C’est dans le chapitre « courage » du livre Vertus Martiales que le Dr Charles Hackney fait référence à ce principe fondamental de la voie du sabre. Mais entre autres choses qui lui permettent de définir le courage dans les arts martiaux, un de ses aspects me semble particulièrement intéressant :

« Ceux qui ne tentent rien n’échoueront techniquement jamais, et ainsi l’estime de soi s’en trouve protégée ». Pour l’auteur,  le courage se fait connaître dés lors que l’on fait face et déjoue cette forme de peur défensive de l’ego. 

470_5Il y a bien longtemps, après un entraînement de régate à bord d’un « 470 » (dériveur mythique des années 70-80) un jour de grand vent, je suis rentré tout fier en annonçant au moniteur que je n’avais pas dessalé (c’est à dire chaviré le voilier). Le moniteur m’a alors froidement répondu que si je n’avais pas dessalé, c’est sans doute que je n’avais pas été au bout de mes limites… Ce moniteur de voile était peut-être également un grand maître d’arts martiaux… En tout cas son enseignement froid et lapidaire résonne encore à mes oreilles !

« Les pratiquants d’arts martiaux devraient être tout à fait familiarisés avec cette forme de peur. L’entraînement est souvent répétitif, nécessitant la plupart du temps des efforts, et il lui arrive même d’être douloureux »

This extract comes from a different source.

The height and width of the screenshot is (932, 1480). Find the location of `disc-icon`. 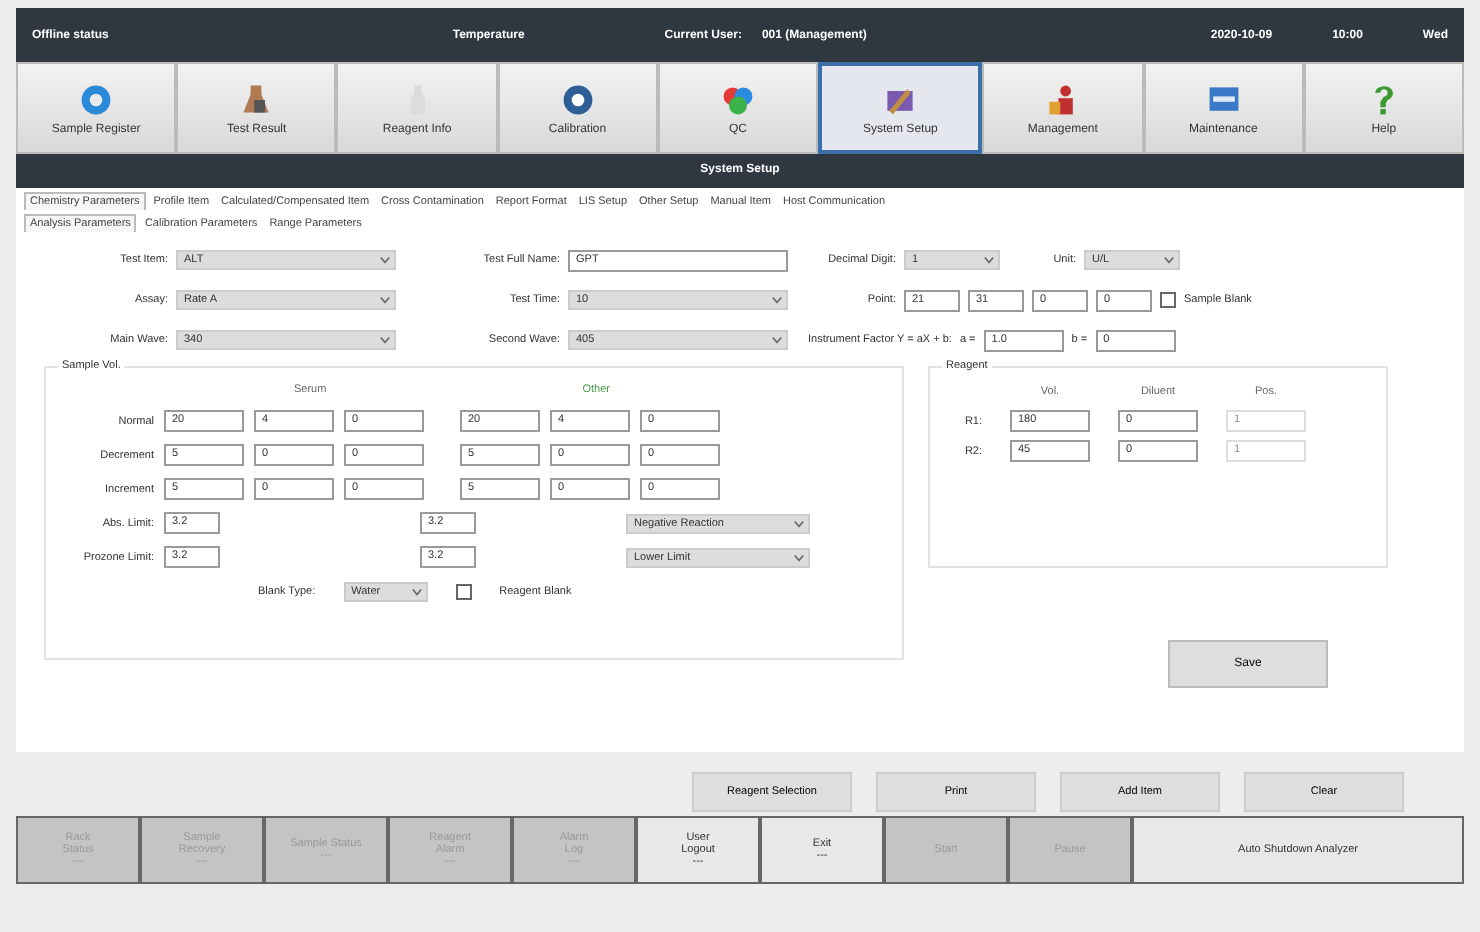

disc-icon is located at coordinates (578, 99).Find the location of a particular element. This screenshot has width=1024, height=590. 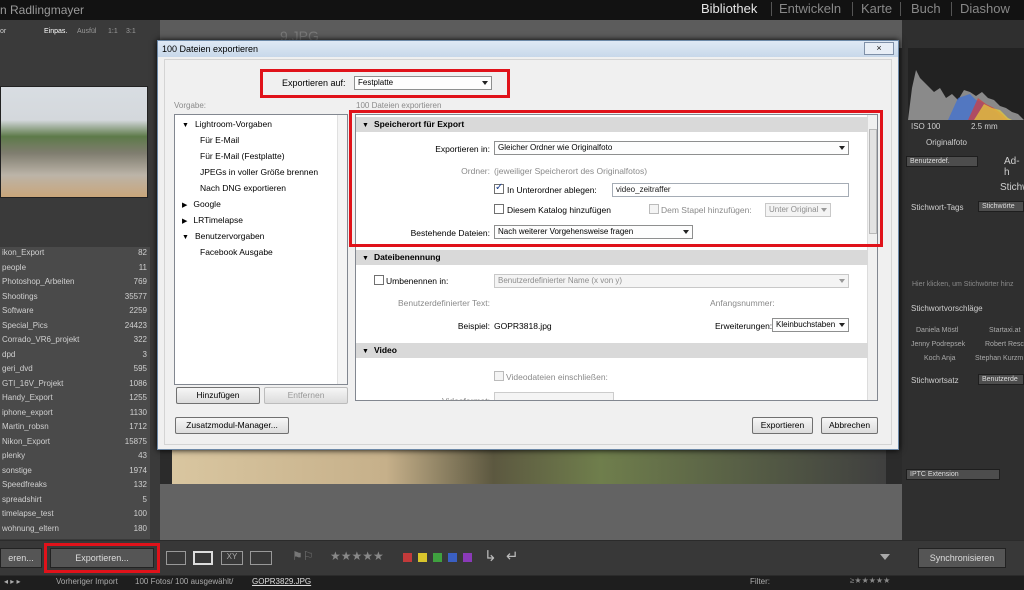

collection-item: Special_Pics 24423 is located at coordinates (75, 328).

Alors l’auteur souligne que la tentation est grande de sauter l’entraînement « juste pour cette fois », de multiples excuses faciles à inventer venant justifier cette « lâcheté ». En effet, « la mise en avant de telles excuses résulte de la peur de se voir comme un pratiquant d’arts martiaux médiocre ».

Le vrai courage est alors d’admettre qu’on a pris la mauvaise décision en renonçant à un entraînement, de ne pas passer cet échec sous silence et de l’assumer en faisant en sorte de redoubler de volonté pour participer au prochain entraînement.

En tous cas, il ne faut pas se laisser aller dans une quelconque autojustification, et au contraire il faut  continuer à  s’entraîner, même si c’est difficile.  

Alors, si il y a parfois (et très rarement) de bonnes raisons de ne pas venir à l’entraînement de kendo ou iaïdo, la plupart du temps un minimum de réflexion et de volonté devrait nous imposer d’aller au dojo.